-- Prompt --
Copy the listing below without any change, from its first line through the line containing "Viewport: 837px width, 570px", including that line.

Rows showing where targets appear:
(begin)

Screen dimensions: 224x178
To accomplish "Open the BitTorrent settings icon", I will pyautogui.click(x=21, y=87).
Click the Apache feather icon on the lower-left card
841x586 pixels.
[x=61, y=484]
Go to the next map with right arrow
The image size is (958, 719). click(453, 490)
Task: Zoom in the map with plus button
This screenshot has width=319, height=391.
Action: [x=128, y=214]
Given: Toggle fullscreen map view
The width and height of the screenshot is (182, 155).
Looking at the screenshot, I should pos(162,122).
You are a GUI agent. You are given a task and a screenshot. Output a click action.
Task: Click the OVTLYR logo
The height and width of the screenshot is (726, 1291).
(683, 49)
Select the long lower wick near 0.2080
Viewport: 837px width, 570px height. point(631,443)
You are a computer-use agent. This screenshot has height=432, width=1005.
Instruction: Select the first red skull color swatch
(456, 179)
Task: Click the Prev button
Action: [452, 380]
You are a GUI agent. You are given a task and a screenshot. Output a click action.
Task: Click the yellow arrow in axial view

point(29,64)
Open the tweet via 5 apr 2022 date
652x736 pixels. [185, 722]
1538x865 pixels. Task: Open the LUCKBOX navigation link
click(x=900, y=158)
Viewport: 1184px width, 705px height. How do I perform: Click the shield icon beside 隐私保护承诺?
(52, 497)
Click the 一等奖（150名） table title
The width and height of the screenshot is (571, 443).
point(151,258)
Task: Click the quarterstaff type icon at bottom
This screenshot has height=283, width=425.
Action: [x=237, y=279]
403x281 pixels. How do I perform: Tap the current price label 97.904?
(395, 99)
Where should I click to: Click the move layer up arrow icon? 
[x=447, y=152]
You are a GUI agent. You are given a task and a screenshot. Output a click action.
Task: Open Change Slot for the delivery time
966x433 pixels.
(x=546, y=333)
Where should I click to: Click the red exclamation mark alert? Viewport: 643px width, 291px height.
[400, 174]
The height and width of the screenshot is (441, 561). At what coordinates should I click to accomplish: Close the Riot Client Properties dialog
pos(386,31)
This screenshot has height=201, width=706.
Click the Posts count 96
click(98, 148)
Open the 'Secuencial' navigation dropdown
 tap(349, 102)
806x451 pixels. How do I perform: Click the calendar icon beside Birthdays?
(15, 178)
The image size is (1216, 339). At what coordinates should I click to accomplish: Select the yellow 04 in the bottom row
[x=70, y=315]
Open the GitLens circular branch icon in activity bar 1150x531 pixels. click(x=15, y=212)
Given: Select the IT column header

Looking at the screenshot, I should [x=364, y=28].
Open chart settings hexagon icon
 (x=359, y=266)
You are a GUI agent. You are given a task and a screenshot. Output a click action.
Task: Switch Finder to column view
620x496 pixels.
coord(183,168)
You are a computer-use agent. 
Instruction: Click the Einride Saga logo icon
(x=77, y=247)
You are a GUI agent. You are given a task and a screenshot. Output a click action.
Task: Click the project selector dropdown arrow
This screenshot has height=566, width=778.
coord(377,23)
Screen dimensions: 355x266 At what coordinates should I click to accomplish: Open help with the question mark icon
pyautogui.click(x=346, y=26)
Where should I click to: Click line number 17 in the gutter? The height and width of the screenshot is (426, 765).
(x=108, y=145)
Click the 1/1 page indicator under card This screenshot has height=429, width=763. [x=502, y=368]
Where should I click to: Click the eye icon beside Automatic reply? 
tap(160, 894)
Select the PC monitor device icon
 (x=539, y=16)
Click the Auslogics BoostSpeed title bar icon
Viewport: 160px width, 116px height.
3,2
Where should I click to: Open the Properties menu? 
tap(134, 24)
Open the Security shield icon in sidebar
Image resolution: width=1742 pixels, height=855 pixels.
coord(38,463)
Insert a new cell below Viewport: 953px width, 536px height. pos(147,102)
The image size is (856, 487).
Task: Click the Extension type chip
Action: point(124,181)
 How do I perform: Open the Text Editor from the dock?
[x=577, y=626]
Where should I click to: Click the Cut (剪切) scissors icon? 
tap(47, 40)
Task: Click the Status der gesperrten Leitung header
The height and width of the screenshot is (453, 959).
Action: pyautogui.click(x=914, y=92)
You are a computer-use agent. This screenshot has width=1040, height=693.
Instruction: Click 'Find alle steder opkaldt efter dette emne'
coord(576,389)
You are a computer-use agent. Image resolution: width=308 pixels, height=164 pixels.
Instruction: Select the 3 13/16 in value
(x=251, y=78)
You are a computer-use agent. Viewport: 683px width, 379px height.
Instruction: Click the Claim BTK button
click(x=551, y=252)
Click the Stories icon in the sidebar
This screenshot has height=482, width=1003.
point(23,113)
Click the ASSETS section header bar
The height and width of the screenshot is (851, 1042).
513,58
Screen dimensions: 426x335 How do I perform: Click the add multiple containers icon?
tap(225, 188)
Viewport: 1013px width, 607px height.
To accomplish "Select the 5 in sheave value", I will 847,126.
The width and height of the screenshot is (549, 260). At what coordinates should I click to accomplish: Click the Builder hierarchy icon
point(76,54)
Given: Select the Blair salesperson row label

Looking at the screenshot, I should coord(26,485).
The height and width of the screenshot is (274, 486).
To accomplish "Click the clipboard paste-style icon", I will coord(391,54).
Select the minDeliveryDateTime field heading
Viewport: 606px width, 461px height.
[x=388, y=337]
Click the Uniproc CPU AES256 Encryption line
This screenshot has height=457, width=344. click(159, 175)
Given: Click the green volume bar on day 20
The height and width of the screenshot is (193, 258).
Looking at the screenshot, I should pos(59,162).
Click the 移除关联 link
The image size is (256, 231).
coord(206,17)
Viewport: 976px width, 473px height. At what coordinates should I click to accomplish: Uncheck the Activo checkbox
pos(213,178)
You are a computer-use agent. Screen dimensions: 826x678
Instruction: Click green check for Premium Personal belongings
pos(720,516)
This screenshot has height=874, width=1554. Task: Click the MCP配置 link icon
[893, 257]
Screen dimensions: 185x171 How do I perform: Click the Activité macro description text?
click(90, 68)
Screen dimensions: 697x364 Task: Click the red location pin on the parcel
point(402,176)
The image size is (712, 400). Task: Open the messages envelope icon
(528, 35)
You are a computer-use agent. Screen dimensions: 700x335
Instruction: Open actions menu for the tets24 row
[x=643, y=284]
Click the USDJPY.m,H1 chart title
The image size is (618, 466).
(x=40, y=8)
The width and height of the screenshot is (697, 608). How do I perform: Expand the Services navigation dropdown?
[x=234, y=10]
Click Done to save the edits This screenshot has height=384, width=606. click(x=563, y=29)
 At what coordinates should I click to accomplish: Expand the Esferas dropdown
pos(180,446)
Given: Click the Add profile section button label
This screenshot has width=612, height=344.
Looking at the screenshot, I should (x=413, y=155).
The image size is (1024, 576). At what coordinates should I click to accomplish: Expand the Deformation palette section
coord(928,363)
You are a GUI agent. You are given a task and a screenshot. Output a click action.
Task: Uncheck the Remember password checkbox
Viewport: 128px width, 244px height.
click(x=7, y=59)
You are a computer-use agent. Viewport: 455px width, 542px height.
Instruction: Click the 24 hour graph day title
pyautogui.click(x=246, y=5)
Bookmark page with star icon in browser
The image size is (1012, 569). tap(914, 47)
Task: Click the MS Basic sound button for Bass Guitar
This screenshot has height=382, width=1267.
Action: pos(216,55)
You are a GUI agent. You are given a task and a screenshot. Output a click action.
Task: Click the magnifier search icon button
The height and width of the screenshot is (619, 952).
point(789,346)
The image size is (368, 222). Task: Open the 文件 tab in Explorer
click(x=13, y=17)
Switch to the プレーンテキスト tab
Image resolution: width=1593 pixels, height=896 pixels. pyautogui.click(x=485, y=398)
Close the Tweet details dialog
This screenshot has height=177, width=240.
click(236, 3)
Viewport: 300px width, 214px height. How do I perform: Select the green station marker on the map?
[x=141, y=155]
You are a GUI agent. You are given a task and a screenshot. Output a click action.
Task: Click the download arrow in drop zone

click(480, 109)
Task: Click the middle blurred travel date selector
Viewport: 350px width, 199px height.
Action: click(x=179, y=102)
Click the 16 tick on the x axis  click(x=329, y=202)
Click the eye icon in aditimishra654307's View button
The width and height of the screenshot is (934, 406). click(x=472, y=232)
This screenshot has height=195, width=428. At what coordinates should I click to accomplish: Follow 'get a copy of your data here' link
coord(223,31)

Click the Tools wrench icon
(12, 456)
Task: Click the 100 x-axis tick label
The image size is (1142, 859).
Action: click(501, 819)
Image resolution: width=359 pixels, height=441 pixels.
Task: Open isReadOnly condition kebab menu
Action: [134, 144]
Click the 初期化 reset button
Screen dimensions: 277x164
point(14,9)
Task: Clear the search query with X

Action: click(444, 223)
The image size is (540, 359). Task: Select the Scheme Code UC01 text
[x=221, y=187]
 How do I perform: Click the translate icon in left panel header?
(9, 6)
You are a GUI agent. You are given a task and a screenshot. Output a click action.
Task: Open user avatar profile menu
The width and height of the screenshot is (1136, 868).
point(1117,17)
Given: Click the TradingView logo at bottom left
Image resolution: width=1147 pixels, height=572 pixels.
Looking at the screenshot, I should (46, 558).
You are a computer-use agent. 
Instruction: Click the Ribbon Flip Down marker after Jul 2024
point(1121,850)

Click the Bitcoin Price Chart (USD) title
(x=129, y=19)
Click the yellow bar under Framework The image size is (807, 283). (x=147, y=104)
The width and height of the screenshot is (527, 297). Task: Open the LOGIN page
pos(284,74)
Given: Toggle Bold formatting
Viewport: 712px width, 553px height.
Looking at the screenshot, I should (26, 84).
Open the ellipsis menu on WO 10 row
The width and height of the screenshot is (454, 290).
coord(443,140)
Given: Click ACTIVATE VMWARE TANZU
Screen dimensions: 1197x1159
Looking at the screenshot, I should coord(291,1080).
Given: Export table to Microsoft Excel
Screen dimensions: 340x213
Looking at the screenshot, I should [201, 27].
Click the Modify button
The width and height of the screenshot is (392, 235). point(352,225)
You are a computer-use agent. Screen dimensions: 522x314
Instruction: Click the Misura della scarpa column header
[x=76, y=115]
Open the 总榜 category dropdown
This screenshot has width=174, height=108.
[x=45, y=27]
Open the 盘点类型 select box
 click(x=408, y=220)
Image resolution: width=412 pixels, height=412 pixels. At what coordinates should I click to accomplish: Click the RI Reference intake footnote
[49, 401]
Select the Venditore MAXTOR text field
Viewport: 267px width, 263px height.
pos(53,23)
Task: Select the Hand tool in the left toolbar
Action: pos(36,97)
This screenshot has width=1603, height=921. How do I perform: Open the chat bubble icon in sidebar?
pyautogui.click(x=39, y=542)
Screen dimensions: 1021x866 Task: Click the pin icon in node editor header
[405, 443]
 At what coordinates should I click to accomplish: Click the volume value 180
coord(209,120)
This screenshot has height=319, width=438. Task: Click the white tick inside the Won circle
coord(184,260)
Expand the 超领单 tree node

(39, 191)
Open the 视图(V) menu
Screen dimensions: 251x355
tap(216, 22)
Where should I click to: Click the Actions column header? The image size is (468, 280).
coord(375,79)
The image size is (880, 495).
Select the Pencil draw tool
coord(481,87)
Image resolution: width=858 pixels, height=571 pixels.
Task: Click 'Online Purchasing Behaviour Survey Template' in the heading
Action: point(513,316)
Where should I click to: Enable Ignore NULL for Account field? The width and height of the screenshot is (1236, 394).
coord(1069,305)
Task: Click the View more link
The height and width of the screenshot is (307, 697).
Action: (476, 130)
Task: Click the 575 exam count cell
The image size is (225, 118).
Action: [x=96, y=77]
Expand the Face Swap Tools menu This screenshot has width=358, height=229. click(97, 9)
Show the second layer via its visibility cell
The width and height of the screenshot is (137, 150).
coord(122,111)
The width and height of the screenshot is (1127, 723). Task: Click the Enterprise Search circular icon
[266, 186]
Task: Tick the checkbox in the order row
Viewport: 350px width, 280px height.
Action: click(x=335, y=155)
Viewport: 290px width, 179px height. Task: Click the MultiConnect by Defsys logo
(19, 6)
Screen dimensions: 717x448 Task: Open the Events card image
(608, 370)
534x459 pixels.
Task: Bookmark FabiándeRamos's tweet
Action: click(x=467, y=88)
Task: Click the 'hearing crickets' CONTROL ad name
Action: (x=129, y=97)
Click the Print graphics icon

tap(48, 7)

(end)

-- Response --
Screen dimensions: 224x178
To accomplish "Open the BitTorrent settings icon", I will pyautogui.click(x=21, y=87).
Click the Apache feather icon on the lower-left card
841x586 pixels.
[x=61, y=484]
Go to the next map with right arrow
The image size is (958, 719). click(453, 490)
Task: Zoom in the map with plus button
This screenshot has width=319, height=391.
Action: [x=128, y=214]
Given: Toggle fullscreen map view
The width and height of the screenshot is (182, 155).
Looking at the screenshot, I should pos(162,122).
You are a GUI agent. You are given a task and a screenshot. Output a click action.
Task: Click the OVTLYR logo
The height and width of the screenshot is (726, 1291).
(683, 49)
Select the long lower wick near 0.2080
Viewport: 837px width, 570px height. point(631,443)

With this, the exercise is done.